SOURCE DOCUMENT:
- - -

This problem, of access to large amounts of information, resonates for anyone currently engaged in developing AI technology. “Today’s technology requires that the learning system be fed with a huge amount of information – and more specific information, information about people, their identifiers and behaviors,” explains Luttwak. “This could create a significant obstacle for small companies or researchers who do not have the resources of big companies.”
Is there a Limit to Knowledge
Another problem with which researchers in the field must engage, is a methodological problem, in which it is hard to know what a self-teaching machine knows, which makes it hard to understand how it learned what it learned, which creates a problem for monitoring of acquired knowledge. According to Luttwak, in the coming years, AI abilities will be built into the systems that control our lives, whether they are systems for getting a job or medical care – and may contain errors, which could have far-reaching consequences. “Regulation must and is obliged to develop alongside the field. It won’t hold back development, but rather the opposite, will prevent future malfunctions,” he clarified. “To speed up public debate in the field, Microsoft published its approach in the book “The Future Computed”, in which it describes the future in 2038 and what might happen if ethics laws are not established today. For example, it offers a scenario in which future software companies only hire men because AI systems have learned that most developers are men and thus continue to maintain the status quo.
“The more sophisticated AI systems get and the larger a role they come to play in our lives, the more important it is that companies formulate and adopt clear principles to guide the people who build, use and implement AI systems.”
Distant Dream
Despite the ideal conditions that have bloomed in recent years, the real goals of today’s researchers are AI systems that can perfectly perform specific tasks (or as closely as possible to the human brain), such as photo recognition, talking, or even operations that require creativity such as writing songs. Nobody today is truly talking about a complete artificial brain, one that resembles a human, that can manage completely independently, like androids in sci-fi films.
Such a goal demands abilities that are still very far away. “While there have been enormous advances in recent years, we are still at a stage in which the computer must learn how to solve each specific problem one at a time,” Luttwak clarifies. “It does not yet have the ability to really understand what is happening, to connect between cause and effect and to intelligently make decisions. I believe that we will get closer to that in our lifetime, but it’s not as though it’s right around the corner.”
Prof. Shai Shalev-Shwartz, CTO of Mobileye and machine learning expert at the Hebrew University, explains that the difference between the human and artificial brain “lies in the fact that the human brain requires less information in order to learn. Moreover, the human brain can learn from information that is considered to be of lesser “quality”, while the best algorithms today require a great deal of high-quality information, that is, with little ‘noise’.”

- - -

MATERIAL SHOWN:
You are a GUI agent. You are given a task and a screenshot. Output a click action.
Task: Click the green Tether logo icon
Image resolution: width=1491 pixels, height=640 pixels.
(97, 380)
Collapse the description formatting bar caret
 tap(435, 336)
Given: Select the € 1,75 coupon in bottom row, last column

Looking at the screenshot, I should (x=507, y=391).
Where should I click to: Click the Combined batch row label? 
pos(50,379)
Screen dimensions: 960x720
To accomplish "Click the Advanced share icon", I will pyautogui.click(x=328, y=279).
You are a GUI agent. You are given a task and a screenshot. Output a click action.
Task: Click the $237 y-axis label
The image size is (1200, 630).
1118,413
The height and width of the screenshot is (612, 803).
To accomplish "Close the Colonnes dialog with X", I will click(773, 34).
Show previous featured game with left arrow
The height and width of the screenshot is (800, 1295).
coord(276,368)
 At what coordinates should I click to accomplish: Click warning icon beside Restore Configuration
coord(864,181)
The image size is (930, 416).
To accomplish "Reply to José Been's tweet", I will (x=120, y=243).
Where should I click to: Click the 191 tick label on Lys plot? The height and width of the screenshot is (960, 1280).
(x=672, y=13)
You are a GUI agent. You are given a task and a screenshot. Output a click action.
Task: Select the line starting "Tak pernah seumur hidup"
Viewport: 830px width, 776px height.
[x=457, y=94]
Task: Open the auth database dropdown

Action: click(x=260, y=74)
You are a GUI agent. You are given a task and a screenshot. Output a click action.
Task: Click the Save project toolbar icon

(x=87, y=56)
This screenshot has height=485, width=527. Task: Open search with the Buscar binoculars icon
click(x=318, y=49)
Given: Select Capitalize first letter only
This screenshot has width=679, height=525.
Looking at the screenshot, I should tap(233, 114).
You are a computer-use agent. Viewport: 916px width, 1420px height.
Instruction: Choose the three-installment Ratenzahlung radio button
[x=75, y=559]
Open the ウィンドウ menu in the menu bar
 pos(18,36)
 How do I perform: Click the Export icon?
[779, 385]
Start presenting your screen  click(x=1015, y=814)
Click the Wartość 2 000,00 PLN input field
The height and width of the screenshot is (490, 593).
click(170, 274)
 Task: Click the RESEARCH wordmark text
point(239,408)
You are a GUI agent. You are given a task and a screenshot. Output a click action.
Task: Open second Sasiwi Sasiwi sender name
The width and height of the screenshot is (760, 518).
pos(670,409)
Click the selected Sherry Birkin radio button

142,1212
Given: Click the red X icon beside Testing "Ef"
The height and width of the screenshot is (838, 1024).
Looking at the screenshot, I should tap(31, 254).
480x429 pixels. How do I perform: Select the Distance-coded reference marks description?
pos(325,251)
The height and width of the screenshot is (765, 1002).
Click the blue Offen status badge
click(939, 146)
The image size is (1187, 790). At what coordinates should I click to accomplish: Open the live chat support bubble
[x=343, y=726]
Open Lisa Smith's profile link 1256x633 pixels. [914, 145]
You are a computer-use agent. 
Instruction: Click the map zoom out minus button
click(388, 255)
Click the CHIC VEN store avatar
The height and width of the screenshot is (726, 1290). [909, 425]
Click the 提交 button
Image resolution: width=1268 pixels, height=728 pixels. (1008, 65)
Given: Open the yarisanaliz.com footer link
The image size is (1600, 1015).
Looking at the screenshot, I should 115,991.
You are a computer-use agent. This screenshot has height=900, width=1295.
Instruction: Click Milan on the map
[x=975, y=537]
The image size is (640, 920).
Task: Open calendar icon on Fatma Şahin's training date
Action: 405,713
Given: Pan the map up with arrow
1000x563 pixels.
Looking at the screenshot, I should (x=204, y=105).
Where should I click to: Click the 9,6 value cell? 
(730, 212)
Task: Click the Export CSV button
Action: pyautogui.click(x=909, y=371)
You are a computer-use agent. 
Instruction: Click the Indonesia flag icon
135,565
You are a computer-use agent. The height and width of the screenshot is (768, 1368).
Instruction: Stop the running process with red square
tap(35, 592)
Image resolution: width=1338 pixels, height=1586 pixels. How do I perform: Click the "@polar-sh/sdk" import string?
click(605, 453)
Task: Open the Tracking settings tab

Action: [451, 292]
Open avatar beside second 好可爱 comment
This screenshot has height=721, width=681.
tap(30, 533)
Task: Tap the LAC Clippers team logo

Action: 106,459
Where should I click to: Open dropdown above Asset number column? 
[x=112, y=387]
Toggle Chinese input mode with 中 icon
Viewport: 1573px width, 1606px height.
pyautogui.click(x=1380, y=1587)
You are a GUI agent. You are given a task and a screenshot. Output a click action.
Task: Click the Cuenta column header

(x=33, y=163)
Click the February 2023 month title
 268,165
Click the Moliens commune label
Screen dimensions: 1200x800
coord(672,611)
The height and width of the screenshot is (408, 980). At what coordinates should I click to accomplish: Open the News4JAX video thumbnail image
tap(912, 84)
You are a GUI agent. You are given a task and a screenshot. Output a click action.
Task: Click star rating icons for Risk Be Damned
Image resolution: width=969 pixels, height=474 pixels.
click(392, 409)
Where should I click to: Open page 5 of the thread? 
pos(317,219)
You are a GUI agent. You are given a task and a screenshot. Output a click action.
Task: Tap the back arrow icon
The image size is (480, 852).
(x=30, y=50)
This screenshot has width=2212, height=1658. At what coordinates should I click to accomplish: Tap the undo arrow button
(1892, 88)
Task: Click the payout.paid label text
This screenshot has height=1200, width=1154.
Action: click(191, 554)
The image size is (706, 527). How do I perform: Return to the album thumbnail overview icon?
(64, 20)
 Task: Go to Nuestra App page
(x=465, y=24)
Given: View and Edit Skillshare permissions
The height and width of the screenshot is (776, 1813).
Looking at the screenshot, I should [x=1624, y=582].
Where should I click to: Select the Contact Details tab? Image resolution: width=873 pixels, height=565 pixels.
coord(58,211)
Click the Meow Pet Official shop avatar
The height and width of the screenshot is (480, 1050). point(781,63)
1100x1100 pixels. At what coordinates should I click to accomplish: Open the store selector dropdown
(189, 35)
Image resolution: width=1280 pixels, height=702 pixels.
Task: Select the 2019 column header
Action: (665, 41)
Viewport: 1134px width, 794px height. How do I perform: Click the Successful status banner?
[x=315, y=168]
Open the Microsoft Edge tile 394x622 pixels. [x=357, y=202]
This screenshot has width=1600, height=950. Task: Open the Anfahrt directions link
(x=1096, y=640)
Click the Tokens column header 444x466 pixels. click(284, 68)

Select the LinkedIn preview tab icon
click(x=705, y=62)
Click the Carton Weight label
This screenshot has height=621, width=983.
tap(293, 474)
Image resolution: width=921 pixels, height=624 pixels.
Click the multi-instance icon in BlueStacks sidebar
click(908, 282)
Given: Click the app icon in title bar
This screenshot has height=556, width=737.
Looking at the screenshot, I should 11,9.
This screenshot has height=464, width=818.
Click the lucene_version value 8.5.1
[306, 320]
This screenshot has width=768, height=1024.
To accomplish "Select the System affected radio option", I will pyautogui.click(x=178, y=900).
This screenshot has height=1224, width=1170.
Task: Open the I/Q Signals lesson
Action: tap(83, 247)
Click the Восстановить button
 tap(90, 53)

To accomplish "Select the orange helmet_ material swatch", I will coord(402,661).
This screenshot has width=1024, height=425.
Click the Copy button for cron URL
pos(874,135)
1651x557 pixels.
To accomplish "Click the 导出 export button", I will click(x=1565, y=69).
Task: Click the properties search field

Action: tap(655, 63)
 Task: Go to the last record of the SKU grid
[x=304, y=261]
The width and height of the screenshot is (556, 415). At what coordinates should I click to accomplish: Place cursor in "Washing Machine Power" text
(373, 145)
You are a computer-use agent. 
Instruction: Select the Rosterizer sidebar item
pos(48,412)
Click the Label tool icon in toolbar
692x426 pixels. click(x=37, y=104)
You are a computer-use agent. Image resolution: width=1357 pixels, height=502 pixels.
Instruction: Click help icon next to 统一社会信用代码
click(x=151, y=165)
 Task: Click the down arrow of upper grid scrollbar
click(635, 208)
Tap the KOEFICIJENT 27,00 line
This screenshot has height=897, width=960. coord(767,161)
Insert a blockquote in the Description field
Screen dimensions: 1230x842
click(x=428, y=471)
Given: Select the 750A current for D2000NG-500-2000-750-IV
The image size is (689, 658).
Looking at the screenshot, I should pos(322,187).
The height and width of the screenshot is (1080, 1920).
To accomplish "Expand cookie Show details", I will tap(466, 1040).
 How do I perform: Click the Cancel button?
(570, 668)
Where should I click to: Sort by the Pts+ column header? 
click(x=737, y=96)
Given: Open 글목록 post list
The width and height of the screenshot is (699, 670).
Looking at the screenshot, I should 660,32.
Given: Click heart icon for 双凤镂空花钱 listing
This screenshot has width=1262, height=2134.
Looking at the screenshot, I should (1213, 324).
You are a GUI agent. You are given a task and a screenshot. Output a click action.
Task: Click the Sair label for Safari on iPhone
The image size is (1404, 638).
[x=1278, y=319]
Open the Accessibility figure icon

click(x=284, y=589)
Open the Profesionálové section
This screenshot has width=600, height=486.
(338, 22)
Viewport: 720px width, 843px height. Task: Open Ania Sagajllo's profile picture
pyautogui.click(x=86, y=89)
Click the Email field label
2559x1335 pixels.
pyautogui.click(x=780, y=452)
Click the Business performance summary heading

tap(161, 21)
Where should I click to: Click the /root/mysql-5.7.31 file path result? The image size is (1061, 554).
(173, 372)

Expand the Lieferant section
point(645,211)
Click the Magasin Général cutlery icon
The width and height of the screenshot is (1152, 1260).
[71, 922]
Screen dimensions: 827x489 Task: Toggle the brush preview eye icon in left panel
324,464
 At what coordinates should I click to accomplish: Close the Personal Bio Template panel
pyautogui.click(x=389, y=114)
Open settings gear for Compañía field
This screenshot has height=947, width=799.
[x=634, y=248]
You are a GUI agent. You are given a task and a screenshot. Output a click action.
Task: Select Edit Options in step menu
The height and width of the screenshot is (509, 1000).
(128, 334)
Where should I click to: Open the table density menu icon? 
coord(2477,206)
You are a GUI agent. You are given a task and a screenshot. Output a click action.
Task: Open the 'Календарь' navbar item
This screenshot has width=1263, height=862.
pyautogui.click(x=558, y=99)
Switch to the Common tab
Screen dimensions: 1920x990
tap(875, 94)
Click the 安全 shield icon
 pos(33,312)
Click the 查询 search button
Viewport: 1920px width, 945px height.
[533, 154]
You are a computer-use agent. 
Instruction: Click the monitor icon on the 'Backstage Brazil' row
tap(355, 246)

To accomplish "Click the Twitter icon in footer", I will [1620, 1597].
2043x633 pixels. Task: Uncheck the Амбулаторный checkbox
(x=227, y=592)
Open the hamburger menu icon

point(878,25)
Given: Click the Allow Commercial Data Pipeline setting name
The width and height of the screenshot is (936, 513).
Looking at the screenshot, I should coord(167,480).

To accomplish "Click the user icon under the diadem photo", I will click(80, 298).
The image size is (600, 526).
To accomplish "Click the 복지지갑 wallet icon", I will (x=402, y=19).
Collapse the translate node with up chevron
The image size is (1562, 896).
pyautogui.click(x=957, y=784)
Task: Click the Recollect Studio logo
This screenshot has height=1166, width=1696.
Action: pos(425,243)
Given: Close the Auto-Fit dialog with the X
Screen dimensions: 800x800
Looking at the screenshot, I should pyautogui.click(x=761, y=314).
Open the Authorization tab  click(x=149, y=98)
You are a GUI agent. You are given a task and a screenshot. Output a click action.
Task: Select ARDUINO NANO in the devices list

- - -

TASK TO CARRY OUT: Transcribe the passage of the artificial intelligence article from "Distant Dream" up to and including "in sci-fi films.".

EXERCISE RESPONSE:
Distant Dream
Despite the ideal conditions that have bloomed in recent years, the real goals of today’s researchers are AI systems that can perfectly perform specific tasks (or as closely as possible to the human brain), such as photo recognition, talking, or even operations that require creativity such as writing songs. Nobody today is truly talking about a complete artificial brain, one that resembles a human, that can manage completely independently, like androids in sci-fi films.